** start of Input data **
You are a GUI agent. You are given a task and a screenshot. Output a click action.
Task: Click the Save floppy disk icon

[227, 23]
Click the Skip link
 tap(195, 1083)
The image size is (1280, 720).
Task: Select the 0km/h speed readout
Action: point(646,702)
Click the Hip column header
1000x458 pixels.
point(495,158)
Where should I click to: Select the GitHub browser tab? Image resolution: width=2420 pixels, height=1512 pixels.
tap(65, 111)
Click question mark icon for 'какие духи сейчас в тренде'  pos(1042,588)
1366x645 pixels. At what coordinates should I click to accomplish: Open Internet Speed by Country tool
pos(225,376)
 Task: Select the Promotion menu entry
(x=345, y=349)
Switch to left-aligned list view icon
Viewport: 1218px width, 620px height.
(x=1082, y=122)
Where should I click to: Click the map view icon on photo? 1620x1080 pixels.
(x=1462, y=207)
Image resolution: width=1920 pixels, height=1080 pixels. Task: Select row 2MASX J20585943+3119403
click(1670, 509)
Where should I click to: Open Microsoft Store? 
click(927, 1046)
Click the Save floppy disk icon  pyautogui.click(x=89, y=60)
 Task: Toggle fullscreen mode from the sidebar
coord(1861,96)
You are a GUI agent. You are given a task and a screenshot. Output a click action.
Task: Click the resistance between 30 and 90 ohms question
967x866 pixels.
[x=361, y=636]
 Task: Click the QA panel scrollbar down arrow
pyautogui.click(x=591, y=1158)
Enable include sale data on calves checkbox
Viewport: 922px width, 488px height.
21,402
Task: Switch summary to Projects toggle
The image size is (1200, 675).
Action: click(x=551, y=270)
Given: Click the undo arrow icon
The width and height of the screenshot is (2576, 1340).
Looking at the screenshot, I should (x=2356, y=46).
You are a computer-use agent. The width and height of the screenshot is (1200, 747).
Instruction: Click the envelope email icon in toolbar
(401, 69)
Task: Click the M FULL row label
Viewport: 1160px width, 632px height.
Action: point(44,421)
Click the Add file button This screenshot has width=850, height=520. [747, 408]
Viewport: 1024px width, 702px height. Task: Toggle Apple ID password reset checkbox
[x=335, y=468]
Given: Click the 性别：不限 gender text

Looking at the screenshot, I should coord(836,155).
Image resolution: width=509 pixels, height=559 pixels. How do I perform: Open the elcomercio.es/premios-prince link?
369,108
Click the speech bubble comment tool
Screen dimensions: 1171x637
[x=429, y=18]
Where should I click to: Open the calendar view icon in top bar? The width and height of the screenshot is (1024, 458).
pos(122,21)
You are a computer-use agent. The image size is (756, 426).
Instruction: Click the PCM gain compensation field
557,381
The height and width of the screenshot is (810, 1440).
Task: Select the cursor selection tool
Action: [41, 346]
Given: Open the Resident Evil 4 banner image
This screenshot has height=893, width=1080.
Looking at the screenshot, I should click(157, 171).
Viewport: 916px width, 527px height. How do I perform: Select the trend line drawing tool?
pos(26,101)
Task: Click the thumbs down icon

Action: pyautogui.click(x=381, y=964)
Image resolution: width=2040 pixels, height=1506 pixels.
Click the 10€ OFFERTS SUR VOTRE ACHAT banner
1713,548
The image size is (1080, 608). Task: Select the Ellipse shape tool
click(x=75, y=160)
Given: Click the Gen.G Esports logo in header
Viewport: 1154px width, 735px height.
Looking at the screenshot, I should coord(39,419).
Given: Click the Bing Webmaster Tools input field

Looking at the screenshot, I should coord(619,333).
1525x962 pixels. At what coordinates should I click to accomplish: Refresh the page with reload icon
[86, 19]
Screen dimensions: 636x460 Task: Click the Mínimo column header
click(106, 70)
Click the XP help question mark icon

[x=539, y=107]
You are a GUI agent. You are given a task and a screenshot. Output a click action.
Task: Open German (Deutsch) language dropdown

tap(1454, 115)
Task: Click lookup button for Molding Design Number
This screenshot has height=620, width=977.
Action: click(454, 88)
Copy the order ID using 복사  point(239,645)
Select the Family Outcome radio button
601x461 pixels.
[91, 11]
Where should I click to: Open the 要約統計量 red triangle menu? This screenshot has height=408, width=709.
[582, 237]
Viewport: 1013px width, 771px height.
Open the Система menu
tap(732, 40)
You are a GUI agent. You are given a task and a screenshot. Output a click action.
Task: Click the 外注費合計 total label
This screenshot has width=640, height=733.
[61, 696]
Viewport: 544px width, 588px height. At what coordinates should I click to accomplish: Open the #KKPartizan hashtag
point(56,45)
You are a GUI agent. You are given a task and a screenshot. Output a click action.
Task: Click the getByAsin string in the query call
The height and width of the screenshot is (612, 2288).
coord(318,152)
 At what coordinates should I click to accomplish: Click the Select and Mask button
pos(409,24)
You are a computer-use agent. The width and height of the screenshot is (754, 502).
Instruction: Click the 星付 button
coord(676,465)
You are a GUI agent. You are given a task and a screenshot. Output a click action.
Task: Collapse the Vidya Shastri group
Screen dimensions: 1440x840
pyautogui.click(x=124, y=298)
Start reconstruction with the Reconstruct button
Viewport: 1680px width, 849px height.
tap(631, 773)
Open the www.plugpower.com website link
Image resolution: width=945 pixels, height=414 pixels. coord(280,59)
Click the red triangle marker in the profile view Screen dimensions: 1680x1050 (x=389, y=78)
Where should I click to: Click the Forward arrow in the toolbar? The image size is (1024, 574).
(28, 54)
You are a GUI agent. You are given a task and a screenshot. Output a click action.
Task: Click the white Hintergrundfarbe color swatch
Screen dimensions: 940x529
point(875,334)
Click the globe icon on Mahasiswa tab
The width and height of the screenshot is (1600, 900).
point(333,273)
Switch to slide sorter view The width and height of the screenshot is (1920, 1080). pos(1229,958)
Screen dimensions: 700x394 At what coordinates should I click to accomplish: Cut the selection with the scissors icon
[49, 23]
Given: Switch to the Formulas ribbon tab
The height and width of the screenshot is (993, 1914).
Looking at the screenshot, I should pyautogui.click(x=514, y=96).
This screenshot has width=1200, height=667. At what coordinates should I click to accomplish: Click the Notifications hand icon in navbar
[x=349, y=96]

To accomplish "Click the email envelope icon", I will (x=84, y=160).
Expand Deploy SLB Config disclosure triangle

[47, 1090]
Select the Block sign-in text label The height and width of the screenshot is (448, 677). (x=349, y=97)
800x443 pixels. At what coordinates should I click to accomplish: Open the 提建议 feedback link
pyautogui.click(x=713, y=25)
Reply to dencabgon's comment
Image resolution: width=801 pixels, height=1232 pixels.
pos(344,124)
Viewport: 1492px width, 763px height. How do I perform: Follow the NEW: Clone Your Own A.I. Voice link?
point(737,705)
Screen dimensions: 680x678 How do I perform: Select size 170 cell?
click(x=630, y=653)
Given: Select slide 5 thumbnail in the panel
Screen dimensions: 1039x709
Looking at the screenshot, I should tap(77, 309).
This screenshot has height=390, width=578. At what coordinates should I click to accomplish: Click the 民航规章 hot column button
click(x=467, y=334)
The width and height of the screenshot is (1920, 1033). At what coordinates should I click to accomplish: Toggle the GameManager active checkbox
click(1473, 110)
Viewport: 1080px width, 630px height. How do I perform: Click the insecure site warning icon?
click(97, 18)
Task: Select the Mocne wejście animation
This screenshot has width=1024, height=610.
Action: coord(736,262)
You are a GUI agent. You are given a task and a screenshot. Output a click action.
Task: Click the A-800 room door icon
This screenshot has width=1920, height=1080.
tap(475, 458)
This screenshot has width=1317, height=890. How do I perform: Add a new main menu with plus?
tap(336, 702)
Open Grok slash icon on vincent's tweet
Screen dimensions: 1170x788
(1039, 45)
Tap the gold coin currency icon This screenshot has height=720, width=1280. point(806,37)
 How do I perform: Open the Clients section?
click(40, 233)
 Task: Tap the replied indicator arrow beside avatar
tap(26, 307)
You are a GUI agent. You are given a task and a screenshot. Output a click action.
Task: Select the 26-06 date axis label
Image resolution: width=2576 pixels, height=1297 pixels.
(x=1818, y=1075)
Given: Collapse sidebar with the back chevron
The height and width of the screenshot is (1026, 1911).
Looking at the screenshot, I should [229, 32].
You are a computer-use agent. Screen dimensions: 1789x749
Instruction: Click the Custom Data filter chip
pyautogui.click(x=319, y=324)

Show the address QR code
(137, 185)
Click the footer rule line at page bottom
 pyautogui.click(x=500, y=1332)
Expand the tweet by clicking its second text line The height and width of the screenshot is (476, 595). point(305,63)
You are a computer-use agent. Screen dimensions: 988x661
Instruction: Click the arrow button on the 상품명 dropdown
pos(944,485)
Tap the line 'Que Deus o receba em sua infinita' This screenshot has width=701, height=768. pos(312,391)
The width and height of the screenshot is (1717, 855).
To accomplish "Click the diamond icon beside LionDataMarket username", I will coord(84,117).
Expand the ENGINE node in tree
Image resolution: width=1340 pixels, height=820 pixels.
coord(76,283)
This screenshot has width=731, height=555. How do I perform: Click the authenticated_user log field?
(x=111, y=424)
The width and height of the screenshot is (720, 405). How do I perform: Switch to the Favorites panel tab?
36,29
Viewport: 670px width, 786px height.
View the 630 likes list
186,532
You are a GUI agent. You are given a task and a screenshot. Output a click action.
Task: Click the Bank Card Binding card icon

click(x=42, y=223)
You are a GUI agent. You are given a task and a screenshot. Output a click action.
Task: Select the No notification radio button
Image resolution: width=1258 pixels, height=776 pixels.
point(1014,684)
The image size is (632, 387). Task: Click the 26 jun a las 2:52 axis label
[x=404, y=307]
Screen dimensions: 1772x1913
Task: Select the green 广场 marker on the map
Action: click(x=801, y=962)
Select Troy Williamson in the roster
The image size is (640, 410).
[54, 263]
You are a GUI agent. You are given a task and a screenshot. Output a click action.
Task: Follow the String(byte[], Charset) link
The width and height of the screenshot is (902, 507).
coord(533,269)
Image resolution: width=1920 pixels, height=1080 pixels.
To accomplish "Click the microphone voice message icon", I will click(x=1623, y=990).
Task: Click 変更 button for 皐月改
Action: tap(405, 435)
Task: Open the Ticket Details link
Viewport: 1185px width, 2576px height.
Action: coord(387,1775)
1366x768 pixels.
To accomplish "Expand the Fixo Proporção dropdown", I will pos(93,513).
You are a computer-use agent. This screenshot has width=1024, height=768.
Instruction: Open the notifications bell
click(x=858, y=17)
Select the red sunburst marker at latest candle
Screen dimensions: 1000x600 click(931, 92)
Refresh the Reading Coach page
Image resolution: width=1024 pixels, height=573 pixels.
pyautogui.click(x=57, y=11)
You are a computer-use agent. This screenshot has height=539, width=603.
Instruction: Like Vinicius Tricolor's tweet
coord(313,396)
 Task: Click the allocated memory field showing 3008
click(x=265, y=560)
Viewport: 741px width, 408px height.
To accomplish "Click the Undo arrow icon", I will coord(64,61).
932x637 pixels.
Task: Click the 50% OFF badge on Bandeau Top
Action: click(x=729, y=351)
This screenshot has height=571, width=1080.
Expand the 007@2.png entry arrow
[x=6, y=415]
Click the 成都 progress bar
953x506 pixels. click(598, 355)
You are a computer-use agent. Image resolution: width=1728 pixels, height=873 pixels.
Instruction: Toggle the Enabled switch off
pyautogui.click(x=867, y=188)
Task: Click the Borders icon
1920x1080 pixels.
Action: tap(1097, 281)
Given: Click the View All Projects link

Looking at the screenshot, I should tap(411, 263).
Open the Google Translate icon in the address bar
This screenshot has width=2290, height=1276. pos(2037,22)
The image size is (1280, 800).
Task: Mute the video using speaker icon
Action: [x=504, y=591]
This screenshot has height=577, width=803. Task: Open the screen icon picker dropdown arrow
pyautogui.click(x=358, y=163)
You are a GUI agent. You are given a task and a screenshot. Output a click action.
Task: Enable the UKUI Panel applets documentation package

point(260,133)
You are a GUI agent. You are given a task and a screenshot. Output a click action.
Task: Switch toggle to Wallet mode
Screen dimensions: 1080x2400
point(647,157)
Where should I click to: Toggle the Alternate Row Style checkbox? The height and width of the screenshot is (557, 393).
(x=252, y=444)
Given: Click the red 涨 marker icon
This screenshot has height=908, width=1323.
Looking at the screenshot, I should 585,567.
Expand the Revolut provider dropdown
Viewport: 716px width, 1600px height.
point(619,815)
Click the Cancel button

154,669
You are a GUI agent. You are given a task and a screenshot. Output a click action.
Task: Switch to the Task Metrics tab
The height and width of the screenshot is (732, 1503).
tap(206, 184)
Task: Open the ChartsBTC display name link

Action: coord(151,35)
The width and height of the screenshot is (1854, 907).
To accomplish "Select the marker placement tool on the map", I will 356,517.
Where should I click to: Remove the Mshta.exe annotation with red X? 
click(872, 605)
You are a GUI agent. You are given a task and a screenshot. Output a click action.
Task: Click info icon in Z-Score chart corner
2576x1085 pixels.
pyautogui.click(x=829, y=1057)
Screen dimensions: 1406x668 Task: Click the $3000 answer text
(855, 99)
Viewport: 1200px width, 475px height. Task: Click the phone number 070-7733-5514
** end of Input data **
◆ **The task**
Count the lines of the records that contain the word "column" and give only the number.

◆ **Output for this task**
3